_Supplied text_
- - - -

On Saturday 14 August 2004 20:33, Mark D. Baushke wrote:
> Thomas Singer <cvs@smartcvs.com> writes:
> > Will this fix be soon available in CVS 1.12.10? I don't want to build
> > the CVS executable myself but use apt-get to fetch it.
>
> Soon? Probably not. I don't know when Derek is planning to release the
> cvs 1.12.10 version.
>
> In any case, the fix has not (yet) been applied to the feature branch.
> It would be great if someone could come up with a test case suitable for
> sanity.sh that shows this problem has been fixed. It is probably also
> desirable for someone to really look at the client.c handle_e function
> and determine how and when it would also have this problem.

Stderr might happen to be in nonblocking mode. So every call to stdio that 
doesn't handle nonblock conditions is possibly affected.
I'm not familiar with setting up a test case for sanity.sh, but I could come 
up with a description of what has to be done to reproduce the error.

- - - -

_Data entries_
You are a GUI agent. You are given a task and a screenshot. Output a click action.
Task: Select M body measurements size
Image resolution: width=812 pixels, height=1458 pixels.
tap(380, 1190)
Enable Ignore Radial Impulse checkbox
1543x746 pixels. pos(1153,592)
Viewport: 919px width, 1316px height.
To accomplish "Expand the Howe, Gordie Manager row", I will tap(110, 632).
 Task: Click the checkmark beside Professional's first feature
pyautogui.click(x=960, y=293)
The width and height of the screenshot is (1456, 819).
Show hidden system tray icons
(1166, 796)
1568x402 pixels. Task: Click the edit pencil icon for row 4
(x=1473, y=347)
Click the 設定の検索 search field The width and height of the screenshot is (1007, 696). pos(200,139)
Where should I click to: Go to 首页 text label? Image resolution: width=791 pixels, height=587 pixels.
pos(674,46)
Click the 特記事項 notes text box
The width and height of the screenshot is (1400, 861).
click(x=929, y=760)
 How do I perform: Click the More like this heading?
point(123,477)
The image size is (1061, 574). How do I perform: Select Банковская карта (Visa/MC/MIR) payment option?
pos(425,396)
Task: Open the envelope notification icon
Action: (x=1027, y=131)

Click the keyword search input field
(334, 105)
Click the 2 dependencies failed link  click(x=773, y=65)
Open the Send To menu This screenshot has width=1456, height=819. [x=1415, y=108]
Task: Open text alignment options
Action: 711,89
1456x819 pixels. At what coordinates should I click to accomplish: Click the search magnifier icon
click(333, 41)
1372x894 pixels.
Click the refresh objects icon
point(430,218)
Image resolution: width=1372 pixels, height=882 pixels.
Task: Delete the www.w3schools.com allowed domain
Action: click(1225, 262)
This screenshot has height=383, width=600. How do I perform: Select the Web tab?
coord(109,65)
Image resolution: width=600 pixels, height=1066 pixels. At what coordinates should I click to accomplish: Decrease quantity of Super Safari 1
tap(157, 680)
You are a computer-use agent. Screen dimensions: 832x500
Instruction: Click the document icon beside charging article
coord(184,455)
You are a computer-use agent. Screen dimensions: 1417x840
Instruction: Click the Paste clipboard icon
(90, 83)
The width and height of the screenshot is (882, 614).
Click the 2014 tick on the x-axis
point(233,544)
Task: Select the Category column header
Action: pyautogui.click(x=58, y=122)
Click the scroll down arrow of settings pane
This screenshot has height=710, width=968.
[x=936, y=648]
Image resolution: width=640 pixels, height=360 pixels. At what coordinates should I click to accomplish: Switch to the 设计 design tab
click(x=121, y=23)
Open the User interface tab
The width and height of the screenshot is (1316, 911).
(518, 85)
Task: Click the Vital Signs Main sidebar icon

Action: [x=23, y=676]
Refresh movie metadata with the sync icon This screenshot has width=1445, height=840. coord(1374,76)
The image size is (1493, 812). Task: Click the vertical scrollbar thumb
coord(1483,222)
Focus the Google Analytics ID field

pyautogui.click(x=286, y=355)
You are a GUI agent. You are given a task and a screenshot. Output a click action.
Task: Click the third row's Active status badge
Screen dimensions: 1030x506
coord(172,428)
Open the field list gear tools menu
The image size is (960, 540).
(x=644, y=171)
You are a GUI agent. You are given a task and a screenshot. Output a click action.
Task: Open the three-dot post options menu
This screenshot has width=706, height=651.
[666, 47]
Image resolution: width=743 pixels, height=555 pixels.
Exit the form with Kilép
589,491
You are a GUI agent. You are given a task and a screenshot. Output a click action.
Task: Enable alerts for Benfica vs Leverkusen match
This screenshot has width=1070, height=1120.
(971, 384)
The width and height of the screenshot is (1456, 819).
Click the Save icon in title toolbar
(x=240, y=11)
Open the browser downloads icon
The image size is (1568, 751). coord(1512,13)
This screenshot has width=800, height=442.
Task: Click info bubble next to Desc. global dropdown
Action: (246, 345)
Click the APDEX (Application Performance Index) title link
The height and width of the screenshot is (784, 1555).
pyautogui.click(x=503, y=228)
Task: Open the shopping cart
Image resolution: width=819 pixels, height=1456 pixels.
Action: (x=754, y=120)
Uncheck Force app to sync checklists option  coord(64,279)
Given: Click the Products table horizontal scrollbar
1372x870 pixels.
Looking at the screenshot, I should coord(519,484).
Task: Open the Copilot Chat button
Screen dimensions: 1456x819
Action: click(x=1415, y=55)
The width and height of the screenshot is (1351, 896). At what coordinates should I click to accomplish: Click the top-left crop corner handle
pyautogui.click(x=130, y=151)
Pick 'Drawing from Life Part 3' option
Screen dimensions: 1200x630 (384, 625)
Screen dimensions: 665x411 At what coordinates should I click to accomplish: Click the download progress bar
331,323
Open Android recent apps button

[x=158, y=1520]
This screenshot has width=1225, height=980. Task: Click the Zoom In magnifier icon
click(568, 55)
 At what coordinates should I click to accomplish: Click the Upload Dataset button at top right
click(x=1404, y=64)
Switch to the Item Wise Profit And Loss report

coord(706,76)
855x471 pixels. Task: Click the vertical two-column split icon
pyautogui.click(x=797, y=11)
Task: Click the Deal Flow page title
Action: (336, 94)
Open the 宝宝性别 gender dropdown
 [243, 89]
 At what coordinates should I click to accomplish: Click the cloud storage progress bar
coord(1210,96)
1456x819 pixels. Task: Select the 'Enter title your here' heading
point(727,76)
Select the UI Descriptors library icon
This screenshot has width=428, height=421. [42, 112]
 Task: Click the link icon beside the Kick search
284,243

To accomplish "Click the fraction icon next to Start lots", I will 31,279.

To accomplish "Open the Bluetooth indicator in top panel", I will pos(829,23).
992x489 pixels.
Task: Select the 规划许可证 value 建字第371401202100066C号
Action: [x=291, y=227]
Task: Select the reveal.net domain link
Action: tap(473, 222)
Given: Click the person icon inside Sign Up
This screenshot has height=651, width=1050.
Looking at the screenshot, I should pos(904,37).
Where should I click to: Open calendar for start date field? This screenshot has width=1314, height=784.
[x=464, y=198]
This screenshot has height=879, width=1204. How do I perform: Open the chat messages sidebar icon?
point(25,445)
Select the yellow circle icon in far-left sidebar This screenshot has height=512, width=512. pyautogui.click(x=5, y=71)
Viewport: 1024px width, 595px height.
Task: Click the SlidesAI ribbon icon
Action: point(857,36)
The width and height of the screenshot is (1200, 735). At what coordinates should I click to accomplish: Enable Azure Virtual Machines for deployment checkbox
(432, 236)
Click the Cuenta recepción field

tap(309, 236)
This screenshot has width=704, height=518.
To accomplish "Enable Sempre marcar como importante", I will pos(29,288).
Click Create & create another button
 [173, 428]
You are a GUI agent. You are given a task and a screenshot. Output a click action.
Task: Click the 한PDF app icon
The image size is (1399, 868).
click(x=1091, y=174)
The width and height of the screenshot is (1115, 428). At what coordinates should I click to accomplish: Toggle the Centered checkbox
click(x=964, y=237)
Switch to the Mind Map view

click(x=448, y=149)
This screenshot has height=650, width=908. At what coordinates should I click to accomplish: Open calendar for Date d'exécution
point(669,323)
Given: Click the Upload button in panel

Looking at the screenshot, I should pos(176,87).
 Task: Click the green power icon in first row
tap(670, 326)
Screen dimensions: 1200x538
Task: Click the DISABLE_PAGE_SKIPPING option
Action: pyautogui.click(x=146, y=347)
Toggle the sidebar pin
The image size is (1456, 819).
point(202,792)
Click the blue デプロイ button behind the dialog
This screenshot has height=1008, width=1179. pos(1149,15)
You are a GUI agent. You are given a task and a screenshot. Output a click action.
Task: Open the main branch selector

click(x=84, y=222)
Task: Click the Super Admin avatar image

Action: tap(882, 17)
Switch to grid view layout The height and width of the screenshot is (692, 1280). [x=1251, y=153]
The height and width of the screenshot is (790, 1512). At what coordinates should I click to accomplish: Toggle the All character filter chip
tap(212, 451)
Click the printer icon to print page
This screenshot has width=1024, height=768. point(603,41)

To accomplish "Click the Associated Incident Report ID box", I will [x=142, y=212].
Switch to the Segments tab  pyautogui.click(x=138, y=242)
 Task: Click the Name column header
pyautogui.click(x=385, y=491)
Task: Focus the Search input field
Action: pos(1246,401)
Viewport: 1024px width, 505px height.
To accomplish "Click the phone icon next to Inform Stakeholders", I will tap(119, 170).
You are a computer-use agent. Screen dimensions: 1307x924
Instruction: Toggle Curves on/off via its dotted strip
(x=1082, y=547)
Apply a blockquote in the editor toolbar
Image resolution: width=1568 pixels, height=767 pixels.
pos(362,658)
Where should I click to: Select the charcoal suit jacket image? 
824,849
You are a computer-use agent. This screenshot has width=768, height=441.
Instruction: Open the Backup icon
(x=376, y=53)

- - - -

_Work to do_
1. In the listing, copy out the part that opens with the line containing "Switch to the Segments" and closes with the line containing "Action: pos(1246,401)", both of those lines included.
2. Pick up the email thread about the CVS nonblocking stderr problem after its final sentence and keep writing.

_Answers_
1.
Switch to the Segments tab  pyautogui.click(x=138, y=242)
 Task: Click the Name column header
pyautogui.click(x=385, y=491)
Task: Focus the Search input field
Action: pos(1246,401)

2.
Frank

> Message
>   <http://lists.gnu.org/archive/html/bug-cvs/2002-07/msg00105.html>
> (Re: Lost process output in pipe between Emacs and CVS) by Ian Lance
> Taylor describes what is happening.
>
> The implication is that both handle_m and handle_e will need similar
> treatment in the general case.
>
> The further suggestion in the thread of that set of messages was that the
> 'correct' way to deal with this problem was to move CVS away from using
> stdio to avoid problems with non-blocking file descriptors impacting it.
>
>       -- Mark
>
> Patch against feature branch top-of-tree (cvs 1.12.9.1 at present).
>
> ChangeLog entry:
>
>       * client.c (handle_m): Hack to deal with ssh putting stderr
>       into non-blocking mode and then used via 'cvs COMMAND 2>&1' which
>       might put stdout unexpectedly into non-blocking mode. This could
>       lead to fwrite() or fflush() failing with EAGAIN, but cvs not
>       checking for the error.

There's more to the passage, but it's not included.